→ **Entries shown**
----------------
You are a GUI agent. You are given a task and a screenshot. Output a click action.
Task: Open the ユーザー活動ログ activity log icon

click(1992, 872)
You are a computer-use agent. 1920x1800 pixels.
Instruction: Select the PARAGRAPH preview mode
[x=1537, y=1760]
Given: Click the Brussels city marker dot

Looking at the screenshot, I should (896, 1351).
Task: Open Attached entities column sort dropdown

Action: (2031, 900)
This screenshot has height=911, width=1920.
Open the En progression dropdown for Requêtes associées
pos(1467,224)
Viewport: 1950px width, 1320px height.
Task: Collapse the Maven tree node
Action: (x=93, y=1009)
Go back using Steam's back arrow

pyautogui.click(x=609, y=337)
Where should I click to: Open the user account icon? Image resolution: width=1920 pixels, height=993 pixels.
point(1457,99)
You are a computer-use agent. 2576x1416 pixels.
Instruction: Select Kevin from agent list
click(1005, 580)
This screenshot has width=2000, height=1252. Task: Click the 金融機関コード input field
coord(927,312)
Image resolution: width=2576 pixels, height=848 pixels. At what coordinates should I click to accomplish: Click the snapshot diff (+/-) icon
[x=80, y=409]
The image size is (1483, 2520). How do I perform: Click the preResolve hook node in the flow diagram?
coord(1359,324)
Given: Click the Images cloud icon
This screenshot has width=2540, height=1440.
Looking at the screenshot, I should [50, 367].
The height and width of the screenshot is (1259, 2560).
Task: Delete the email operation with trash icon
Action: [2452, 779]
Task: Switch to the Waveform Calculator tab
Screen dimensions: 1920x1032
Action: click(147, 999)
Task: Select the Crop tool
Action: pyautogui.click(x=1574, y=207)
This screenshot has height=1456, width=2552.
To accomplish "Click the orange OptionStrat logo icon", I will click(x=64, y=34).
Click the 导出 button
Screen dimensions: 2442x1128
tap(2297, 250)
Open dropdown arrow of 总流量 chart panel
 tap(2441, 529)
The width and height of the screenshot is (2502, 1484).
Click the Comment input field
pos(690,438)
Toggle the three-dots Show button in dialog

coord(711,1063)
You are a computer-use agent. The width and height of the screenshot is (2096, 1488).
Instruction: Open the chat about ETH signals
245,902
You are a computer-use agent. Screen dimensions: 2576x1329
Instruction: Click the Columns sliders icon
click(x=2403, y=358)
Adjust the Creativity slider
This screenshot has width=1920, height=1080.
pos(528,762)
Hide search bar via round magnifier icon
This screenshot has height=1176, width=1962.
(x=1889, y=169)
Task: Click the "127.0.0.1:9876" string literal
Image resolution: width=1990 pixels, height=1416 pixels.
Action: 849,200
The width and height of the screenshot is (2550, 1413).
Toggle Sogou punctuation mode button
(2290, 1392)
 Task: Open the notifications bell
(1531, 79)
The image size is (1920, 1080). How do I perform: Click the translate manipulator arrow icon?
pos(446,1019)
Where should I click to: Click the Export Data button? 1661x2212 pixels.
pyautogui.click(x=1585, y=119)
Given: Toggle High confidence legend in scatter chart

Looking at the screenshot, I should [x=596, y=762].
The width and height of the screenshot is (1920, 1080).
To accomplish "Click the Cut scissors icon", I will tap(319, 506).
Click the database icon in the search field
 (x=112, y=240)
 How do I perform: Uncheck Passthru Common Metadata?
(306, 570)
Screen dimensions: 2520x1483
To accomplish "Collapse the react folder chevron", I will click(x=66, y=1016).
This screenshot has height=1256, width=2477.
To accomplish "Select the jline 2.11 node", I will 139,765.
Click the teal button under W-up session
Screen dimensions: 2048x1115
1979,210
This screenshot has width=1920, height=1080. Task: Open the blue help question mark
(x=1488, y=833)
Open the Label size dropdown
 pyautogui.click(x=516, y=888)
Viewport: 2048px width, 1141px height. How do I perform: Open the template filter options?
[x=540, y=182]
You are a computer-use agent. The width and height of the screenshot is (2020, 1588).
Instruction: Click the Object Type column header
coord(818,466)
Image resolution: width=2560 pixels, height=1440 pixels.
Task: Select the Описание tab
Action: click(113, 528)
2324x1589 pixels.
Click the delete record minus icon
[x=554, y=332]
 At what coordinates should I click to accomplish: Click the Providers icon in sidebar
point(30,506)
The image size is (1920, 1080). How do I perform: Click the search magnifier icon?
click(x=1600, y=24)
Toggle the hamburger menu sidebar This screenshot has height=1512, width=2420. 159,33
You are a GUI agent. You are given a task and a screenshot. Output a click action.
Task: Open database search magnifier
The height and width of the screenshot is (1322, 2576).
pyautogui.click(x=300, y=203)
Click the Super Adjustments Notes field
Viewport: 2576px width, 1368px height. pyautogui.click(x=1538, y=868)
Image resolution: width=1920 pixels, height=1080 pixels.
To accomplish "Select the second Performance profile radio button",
----------------
→ **What is expected**
Gather each line of the records holding the string "computer".

→ **Written answer**
You are a computer-use agent. 1920x1800 pixels.
You are a computer-use agent. 2576x1416 pixels.
You are a computer-use agent. The width and height of the screenshot is (2096, 1488).
You are a computer-use agent. Screen dimensions: 2576x1329
You are a computer-use agent. The width and height of the screenshot is (2020, 1588).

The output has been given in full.